O fórum provincial do Bengo das infra-estruturas e serviços técnicos, realizado em Caxito, recomendou as famílias possuidoras de terrenos a efectuarem a sua legalização junto das entidades competentes, nos termos da Lei de Terras, sob pena do Estado, chamar a sua esfera privada e, em caso de expropriação por utilidade pública, o Estado deve indemnizar o expropriado de forma pronta e justa, desde que este exerça sobre o terreno em causa, uma posse titulada.
Segundo o comunicado final do encontro, relativamente aos problemas das infra-estruturas do sector 1 do Panguila, o evento recomendou o Gabinete de Infra-estrutura e Serviços Técnicos do Bengo deve impulsionar a criação de um programa de melhoramento das infra-estruturas.
O fórum recomendou à administração municipal do Dande, a realização de um estudo alinhado ao sistema do ordenamento territorial criado pela Lei do Ordenamento do Território e Urbanismo (LOTU) a elevação do Panguila à uma categoria compatível com a sua densidade populacional.
O fórum abordou a organização do sistema de ordenamento territorial criado pelo Lotu angolano, paradigma de elaboração de planos de ordenamento do território e urbanismo, diploma Base do Ordenamento do Território e Urbanismo, cadastro de Terra a nível da província, a gestão e manutenção das infra-estruturas e obras públicas.
Ao Instituto Geodésico Cadastral de Angola (IGCA), o fórum recomenda a organizar o cadastro de terrenos concedidos, actualizar as reservas fundiárias e uniformizar os softwares de informações geodésicas e cartográficas da província do Bengo.
Os participantes sugeriram que para efeitos de cadastro, só deverão ser válidos croquis elaborados pelo Igca, devendo esta instituição realizar formações de técnicos em matérias de cartografia e geodesia a nível das administrações municipais.
Combater o desordenamento
Por sua vez, a governadora provincial do Bengo, Mara Quiosa, defendeu, o combate enérgico do desordenamento do território através de elaboração de planos urbanísticos e outros instrumentos de ordenamento do território complementares à governação.

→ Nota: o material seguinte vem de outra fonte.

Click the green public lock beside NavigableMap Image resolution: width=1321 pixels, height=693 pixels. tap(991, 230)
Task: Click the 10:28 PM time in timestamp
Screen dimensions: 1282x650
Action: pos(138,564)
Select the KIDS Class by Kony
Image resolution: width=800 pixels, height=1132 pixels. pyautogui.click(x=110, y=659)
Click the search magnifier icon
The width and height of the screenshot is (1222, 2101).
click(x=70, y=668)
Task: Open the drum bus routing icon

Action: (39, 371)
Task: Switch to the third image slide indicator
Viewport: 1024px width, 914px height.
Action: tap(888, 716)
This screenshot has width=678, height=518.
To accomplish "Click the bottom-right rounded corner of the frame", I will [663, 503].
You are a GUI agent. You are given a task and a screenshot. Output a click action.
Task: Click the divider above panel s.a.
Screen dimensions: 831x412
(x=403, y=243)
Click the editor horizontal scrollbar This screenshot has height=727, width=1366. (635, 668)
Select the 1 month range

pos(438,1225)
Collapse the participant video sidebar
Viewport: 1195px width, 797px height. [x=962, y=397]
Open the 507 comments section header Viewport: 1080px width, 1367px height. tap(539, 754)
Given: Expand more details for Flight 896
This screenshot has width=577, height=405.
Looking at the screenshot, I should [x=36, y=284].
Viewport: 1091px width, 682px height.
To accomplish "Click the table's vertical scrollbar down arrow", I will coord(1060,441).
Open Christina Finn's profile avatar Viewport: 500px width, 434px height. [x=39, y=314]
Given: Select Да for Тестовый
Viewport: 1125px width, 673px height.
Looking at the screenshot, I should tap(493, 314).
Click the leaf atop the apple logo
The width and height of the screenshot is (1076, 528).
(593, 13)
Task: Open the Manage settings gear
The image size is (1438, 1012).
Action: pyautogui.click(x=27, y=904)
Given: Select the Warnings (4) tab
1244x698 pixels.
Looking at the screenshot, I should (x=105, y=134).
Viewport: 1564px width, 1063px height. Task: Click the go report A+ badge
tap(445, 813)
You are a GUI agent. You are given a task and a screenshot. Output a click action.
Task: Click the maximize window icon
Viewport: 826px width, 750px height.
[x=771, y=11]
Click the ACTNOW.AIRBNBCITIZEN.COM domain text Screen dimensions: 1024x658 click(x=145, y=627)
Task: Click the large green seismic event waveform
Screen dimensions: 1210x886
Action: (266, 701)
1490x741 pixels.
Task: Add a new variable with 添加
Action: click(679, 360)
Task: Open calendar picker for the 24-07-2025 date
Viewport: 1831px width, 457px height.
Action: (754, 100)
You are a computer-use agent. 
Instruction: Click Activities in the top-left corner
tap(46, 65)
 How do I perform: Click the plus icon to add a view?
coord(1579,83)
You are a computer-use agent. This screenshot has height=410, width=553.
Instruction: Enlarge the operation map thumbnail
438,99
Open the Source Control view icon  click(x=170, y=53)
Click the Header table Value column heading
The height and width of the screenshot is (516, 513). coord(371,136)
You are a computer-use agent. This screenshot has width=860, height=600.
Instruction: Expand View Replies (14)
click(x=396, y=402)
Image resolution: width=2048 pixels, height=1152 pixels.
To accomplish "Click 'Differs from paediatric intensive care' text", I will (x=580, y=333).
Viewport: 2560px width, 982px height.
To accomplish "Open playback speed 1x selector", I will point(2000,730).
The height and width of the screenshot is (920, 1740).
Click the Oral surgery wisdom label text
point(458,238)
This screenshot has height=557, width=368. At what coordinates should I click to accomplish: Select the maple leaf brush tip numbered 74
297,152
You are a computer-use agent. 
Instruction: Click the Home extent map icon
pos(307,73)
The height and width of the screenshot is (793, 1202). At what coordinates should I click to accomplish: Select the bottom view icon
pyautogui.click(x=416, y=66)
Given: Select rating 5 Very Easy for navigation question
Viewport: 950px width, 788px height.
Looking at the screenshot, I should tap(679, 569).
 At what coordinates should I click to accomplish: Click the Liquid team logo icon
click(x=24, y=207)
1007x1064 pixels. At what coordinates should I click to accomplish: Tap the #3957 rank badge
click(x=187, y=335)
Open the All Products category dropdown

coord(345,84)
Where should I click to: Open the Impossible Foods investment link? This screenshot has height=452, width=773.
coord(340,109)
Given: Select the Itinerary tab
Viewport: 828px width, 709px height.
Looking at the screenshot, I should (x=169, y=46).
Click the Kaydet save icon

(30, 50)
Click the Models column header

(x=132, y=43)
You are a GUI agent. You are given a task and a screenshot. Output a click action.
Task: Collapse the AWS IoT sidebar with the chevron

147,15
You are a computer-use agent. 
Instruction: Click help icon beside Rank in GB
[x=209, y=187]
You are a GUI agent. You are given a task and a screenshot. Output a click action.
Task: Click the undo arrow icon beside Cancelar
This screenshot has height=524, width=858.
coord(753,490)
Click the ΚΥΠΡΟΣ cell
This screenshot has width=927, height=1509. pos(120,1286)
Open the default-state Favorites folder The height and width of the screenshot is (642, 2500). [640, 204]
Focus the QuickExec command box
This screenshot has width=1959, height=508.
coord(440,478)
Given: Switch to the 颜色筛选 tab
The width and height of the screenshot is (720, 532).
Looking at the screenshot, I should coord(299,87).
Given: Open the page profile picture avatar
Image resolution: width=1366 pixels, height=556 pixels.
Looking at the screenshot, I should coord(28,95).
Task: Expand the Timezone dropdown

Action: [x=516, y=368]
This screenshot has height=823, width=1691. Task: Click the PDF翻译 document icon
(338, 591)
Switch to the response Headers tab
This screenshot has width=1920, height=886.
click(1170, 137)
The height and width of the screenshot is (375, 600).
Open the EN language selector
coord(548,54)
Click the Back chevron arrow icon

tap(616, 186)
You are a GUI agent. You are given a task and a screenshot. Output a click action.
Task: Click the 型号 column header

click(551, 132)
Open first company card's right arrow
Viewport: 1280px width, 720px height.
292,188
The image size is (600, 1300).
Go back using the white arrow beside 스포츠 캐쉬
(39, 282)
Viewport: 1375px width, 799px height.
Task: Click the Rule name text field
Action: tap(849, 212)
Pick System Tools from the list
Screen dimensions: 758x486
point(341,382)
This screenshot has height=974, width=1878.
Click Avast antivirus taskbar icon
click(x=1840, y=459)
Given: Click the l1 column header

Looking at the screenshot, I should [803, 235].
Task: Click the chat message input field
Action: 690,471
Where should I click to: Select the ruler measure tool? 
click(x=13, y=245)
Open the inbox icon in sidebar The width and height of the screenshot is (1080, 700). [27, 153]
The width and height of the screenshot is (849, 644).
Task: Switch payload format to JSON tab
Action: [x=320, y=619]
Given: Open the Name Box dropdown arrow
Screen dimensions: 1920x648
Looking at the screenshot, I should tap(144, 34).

Reconheceu a pertinência do fórum quer no âmbito do ordenamento do território, a elaboração dos diferentes planos com particular ênfase para os planos directores municipais, bem como a divulgação da legislação que rege o ordenamento do
território e urbanismo.
Para Mara Quiosa não pode haver desenvolvimento e melhoria das condições das populações sem a necessária planificação, estruturação e harmonização de políticas nas diversas vertentes.
Realçou que o sector técnico e de infra-estruturas tem uma importância peculiar na estrutura do governo, pois a maior parte das acções deste passam por eles, quer sejam através da implementação dos planos e programas de governação, bem como na manutenção das diversas infra-estruturas públicas existentes na província.
Para ela, essas normas e leis devem ser perfeitamente dominadas por todos enquanto servidores públicos com responsabilidade acrescida na província do Bengo.
Pediu a máxima contribuição para melhor elaboração dos programas, assim como a sua implementação.
O fórum decorreu sob o lema “Ordenar e infra-estruturar o território para melhor habitar”.